2020.09.28 子どもの矯正

歯周病と矯正治療

歯科衛生士の砂子です。

今の世界の状況、日本の状況は大変な時期ですね。コロナ禍といわれるこの時代、出来る限りの予防・対策をしていきたいですね。

手洗い除菌に加えて免疫力を高めて健康な体をつくる。そして歯磨きも虫歯予防だけではなく、健康にとっても大切なのです。

 

 

 

 

マスク生活だし、歯も歯並びも「まっいっか」ではなく、歯並びをきれいにすることで歯も磨きやすくなりますし、歯周病も予防できます。

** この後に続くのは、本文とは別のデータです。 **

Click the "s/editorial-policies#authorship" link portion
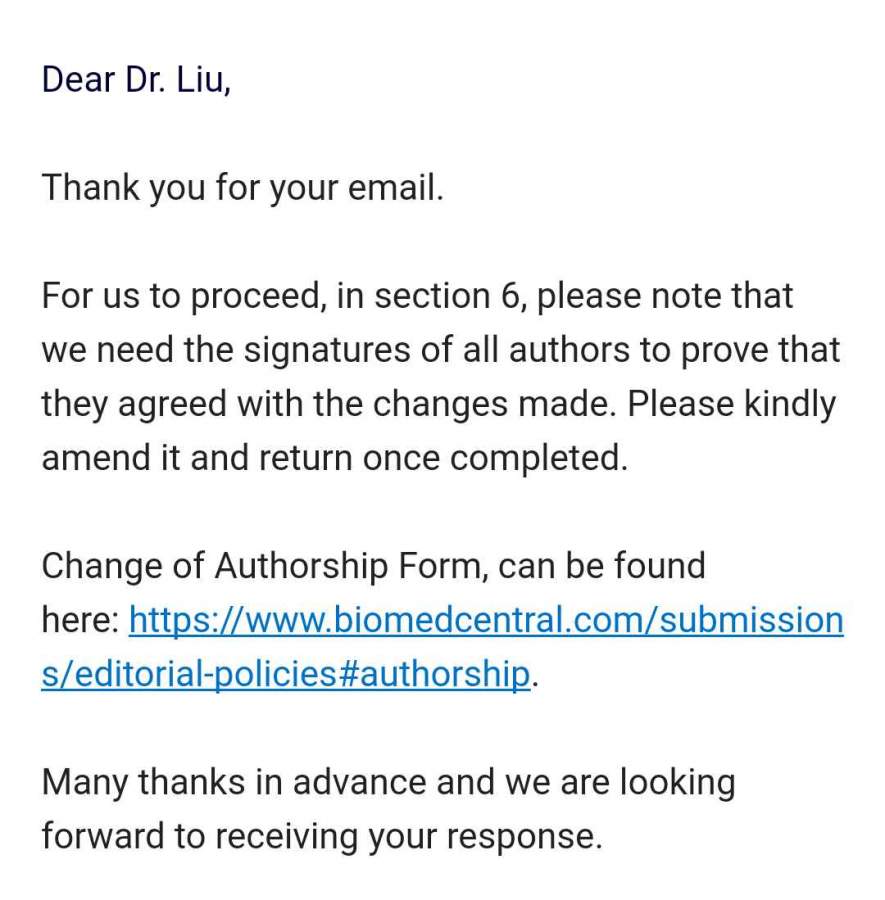Viewport: 885px width, 900px height. 284,674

そしてそれが全身の健康へとつながるのです。

 

 

 

 

今回は皆さんに「歯周病が身体に及ぼす影響」についてお知らせしたいと思います。

口の中には約700種類の細菌が生息していて歯垢(プラーク)には1mgあたり1億から10億個の細菌が含まれています。

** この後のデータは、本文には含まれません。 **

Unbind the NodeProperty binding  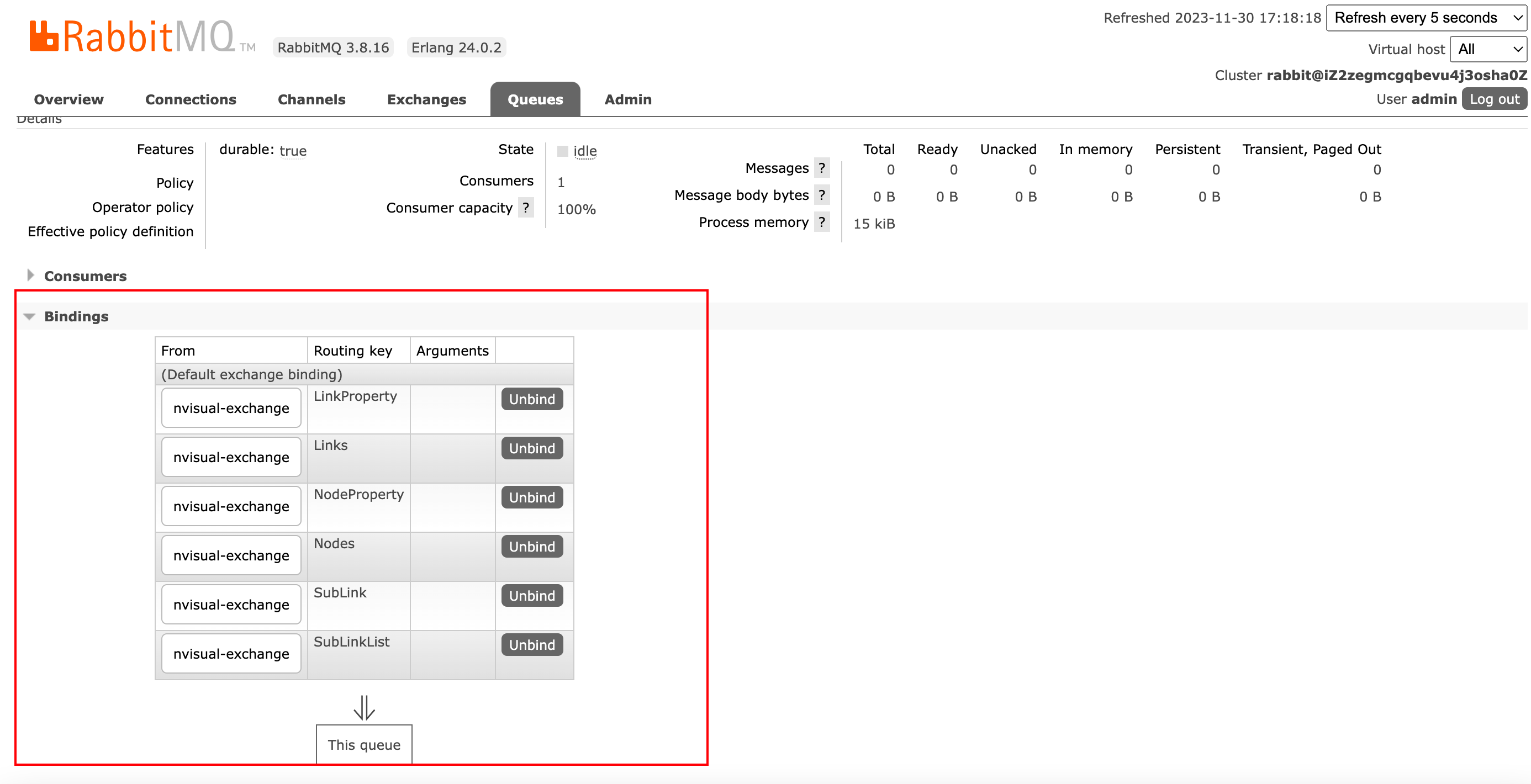coord(531,497)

このプラーク中の細菌が、歯と歯肉の間に感染して毒素を出し、歯ぐきに炎症を起こします。

取り除かなければ、硬く変化して歯石と呼ばれるものになり、さらに細菌が入り込み、歯周病が進行していきます。

歯周病は2つに分類されます。

歯肉炎→炎症が歯ぐきのみにとどまっている状態

 

 

 

 

 

歯周炎→炎症が歯ぐきのみではなく骨までとけてしまった状態

 

 

 

 

厚生労働省の患者調査によると、歯肉炎・歯周炎の総患者数は、約398万人!!

前回の調査時より約67万人増加しています!!30~50歳代の約8割、60歳代の約9割が歯周病にかかっています。

 

 

 

 

 

 

 

 

 

 

 

そして歯周病は、歯と歯肉を傷めるばかりでなく、歯肉の血管から侵入した細菌や細菌が出す物質が血流にのって全身に周り、様々な病気や症状を引き起こすことが分かってきています。

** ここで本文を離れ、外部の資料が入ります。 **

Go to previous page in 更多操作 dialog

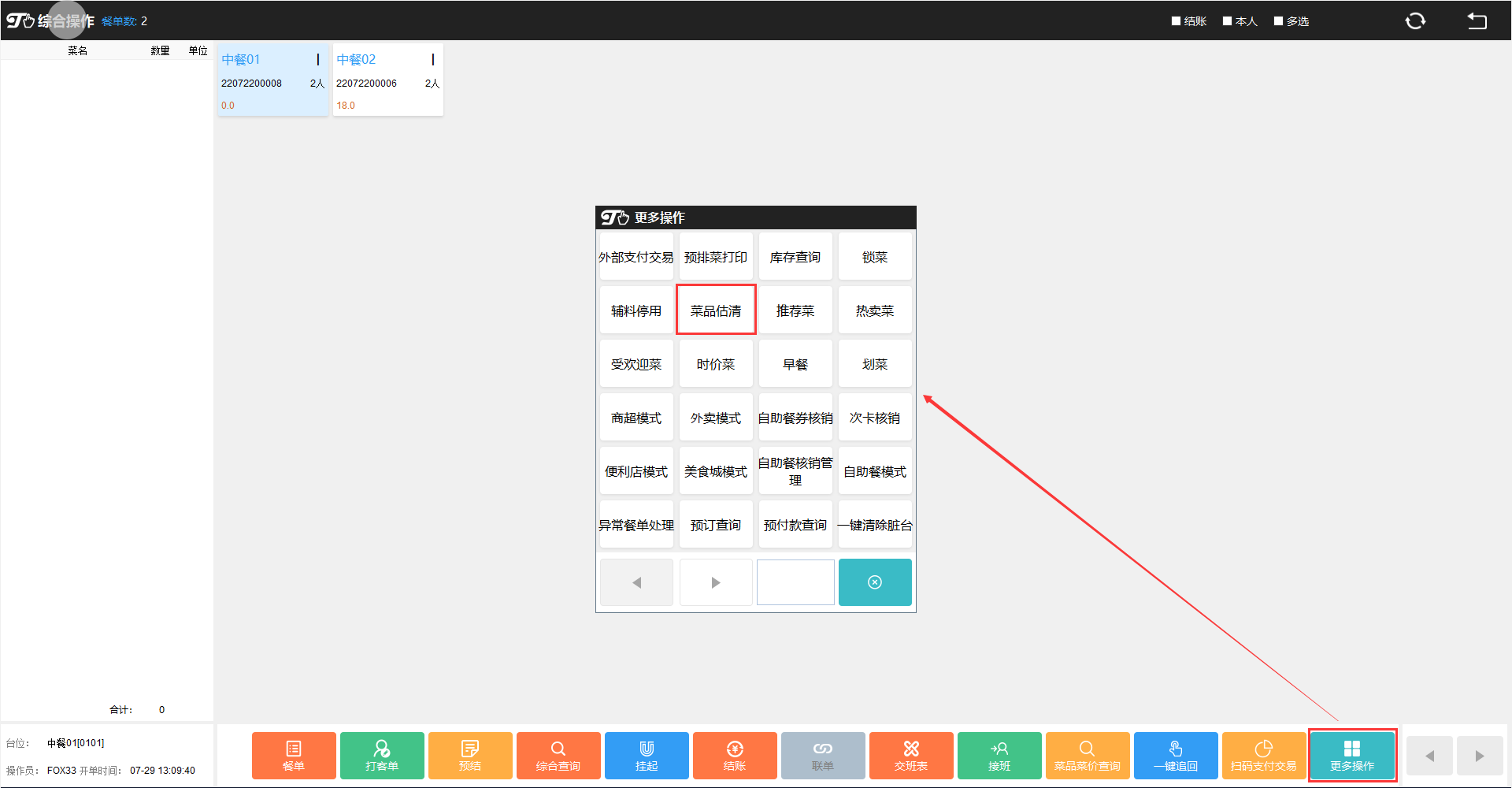point(636,582)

心筋梗塞、脳梗塞、誤嚥性肺炎、日本人の死因の上位の病気を引き起こすのです。

 

 

 

 

 

 

 

高齢者ばかりの話ではありません。低体重児出産、早産など若い世代にも関係しています!!

 

 

 

 

歯は、一生使うものです。規則正しい食生活が歯周病予防につながります。口の中と身体は別という考えではいけません。よく噛んで食べると唾液がたくさん分泌され、お口の中の自浄作用が働きキレイになります。

歯列矯正することで歯周病を予防することもできます。

すでに歯周病の場合は、しっかりとした歯周治療後に矯正治療開始となります。

矯正治療は歯みがきが大変というイメージもあると思います。

矯正治療中は、複雑な装置による、ブラッシング不足で、歯肉炎が起こりやすくなります。マウスピース型矯正装置(インビザライン)での治療は食事と歯みがきの時はアライナーと呼ばれる装置を外すためブラッシングしやすいです。

 

 

 

 

どんな方法での矯正治療でも、歯と身体の健康のために、しっかりとしたブラッシングを習得することが大切ですね。